--- The data ---

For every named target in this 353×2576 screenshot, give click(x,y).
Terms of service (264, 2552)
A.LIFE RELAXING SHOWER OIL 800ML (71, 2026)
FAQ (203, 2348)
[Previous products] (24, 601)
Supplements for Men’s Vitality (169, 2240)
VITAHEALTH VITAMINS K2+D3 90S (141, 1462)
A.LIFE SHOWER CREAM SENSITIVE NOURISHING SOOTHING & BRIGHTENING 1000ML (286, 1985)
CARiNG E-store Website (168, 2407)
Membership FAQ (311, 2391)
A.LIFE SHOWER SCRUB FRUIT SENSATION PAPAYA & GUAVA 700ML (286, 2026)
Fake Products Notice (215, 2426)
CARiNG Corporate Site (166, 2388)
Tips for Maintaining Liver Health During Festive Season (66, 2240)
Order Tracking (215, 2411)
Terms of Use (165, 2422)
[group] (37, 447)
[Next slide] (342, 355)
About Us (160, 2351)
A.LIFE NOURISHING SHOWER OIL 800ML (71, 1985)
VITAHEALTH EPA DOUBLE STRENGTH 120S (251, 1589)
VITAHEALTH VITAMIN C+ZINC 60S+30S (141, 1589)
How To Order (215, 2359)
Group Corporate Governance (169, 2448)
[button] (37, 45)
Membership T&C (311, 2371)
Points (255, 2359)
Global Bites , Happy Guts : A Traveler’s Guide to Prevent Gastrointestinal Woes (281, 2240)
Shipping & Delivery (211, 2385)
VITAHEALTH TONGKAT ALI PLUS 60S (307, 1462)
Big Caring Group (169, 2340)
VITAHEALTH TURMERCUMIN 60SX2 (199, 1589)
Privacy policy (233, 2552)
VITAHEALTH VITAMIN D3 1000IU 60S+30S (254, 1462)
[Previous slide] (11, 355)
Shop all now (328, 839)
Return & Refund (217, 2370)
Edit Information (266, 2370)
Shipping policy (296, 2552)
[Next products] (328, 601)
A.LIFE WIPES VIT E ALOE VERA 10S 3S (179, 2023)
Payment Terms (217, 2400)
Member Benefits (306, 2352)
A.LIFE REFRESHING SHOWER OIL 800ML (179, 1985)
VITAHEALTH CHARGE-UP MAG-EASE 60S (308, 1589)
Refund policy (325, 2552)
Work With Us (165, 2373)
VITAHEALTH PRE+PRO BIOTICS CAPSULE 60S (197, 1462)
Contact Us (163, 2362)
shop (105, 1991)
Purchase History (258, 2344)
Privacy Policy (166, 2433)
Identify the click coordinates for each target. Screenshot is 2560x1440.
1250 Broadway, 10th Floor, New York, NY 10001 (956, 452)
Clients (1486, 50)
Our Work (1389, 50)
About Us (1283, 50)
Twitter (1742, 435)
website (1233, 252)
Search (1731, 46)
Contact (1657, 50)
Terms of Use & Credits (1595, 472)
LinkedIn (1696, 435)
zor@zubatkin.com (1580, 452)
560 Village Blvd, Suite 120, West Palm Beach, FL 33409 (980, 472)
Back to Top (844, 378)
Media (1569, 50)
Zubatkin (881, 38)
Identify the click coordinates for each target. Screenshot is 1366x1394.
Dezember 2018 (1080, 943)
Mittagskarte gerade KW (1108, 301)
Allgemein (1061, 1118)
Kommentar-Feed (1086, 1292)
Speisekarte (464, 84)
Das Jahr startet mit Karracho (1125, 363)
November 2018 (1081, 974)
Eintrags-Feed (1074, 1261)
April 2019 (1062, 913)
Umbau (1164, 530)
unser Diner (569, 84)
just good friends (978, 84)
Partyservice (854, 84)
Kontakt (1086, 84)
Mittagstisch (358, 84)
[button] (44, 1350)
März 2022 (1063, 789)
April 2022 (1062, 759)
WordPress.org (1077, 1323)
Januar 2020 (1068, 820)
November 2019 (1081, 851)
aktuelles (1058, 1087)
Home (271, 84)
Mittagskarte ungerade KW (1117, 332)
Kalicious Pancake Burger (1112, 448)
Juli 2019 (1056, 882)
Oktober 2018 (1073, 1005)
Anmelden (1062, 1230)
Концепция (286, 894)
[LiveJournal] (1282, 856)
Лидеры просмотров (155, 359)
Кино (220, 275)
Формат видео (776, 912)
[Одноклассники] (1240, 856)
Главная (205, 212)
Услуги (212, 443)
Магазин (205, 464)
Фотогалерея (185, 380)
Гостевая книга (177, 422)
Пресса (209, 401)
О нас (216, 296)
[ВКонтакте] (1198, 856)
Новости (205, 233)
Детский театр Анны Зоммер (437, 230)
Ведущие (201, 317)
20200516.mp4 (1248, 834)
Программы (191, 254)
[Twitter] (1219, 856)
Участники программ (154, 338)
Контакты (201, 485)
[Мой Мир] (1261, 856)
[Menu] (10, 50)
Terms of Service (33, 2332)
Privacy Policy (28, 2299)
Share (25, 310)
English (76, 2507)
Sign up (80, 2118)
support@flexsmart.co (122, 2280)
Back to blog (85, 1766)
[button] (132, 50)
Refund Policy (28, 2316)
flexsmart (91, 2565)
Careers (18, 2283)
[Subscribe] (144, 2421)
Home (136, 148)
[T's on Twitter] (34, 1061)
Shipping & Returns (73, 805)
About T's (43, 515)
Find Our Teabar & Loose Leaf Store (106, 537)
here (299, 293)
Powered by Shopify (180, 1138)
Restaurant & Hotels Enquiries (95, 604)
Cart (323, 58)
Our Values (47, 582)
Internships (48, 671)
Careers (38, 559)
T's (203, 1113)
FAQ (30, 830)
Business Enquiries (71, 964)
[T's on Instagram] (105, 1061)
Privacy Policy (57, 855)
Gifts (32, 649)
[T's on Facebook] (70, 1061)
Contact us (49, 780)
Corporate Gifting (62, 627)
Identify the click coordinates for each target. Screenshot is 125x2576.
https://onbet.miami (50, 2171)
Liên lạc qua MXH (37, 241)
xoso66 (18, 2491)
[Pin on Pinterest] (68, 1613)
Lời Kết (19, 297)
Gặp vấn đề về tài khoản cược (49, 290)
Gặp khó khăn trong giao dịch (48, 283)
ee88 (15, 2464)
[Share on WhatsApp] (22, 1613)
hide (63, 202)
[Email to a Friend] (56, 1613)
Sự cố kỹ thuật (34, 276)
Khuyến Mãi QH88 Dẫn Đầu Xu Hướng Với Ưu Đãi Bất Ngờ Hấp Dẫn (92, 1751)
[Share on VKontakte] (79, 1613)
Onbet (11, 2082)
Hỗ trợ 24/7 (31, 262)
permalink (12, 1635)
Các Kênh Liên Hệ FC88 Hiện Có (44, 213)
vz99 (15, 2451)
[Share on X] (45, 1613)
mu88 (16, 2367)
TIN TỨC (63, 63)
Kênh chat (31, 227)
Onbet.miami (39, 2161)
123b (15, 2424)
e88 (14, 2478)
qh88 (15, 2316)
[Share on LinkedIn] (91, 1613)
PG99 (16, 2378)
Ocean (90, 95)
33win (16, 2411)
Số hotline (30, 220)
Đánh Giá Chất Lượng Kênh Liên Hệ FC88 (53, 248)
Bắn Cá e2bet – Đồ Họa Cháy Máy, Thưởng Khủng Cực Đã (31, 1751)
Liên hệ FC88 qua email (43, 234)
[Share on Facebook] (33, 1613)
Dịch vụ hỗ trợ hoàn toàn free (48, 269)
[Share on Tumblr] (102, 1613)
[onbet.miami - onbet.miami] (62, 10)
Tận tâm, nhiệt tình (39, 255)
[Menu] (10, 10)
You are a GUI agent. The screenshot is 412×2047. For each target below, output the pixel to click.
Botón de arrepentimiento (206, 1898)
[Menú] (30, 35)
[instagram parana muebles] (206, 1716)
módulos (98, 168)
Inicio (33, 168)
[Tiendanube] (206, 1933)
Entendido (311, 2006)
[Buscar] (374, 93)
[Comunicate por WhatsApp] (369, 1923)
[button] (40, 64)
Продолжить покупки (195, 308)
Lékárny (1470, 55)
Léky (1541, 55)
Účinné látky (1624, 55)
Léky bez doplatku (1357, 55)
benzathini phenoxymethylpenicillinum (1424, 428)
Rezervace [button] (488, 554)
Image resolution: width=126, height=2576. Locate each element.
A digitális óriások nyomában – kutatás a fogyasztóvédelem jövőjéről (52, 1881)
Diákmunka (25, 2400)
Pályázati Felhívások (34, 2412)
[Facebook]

---

* [Problem statement]:
Would you print exactly and only the lines of the material above that run from the line with "Contact (1657, 50)" through the line with "About T's (43, 515)", both included?

* [Task result]:
Contact (1657, 50)
Terms of Use & Credits (1595, 472)
LinkedIn (1696, 435)
zor@zubatkin.com (1580, 452)
560 Village Blvd, Suite 120, West Palm Beach, FL 33409 (980, 472)
Back to Top (844, 378)
Media (1569, 50)
Zubatkin (881, 38)
Identify the click coordinates for each target. Screenshot is 1366x1394.
Dezember 2018 (1080, 943)
Mittagskarte gerade KW (1108, 301)
Allgemein (1061, 1118)
Kommentar-Feed (1086, 1292)
Speisekarte (464, 84)
Das Jahr startet mit Karracho (1125, 363)
November 2018 (1081, 974)
Eintrags-Feed (1074, 1261)
April 2019 (1062, 913)
Umbau (1164, 530)
unser Diner (569, 84)
just good friends (978, 84)
Partyservice (854, 84)
Kontakt (1086, 84)
Mittagstisch (358, 84)
[button] (44, 1350)
März 2022 (1063, 789)
April 2022 (1062, 759)
WordPress.org (1077, 1323)
Januar 2020 (1068, 820)
November 2019 (1081, 851)
aktuelles (1058, 1087)
Home (271, 84)
Mittagskarte ungerade KW (1117, 332)
Kalicious Pancake Burger (1112, 448)
Juli 2019 (1056, 882)
Oktober 2018 (1073, 1005)
Anmelden (1062, 1230)
Концепция (286, 894)
[LiveJournal] (1282, 856)
Лидеры просмотров (155, 359)
Кино (220, 275)
Формат видео (776, 912)
[Одноклассники] (1240, 856)
Главная (205, 212)
Услуги (212, 443)
Магазин (205, 464)
Фотогалерея (185, 380)
Гостевая книга (177, 422)
Пресса (209, 401)
О нас (216, 296)
[ВКонтакте] (1198, 856)
Новости (205, 233)
Детский театр Анны Зоммер (437, 230)
Ведущие (201, 317)
20200516.mp4 (1248, 834)
Программы (191, 254)
[Twitter] (1219, 856)
Участники программ (154, 338)
Контакты (201, 485)
[Мой Мир] (1261, 856)
[Menu] (10, 50)
Terms of Service (33, 2332)
Privacy Policy (28, 2299)
Share (25, 310)
English (76, 2507)
Sign up (80, 2118)
support@flexsmart.co (122, 2280)
Back to blog (85, 1766)
[button] (132, 50)
Refund Policy (28, 2316)
flexsmart (91, 2565)
Careers (18, 2283)
[Subscribe] (144, 2421)
Home (136, 148)
[T's on Twitter] (34, 1061)
Shipping & Returns (73, 805)
About T's (43, 515)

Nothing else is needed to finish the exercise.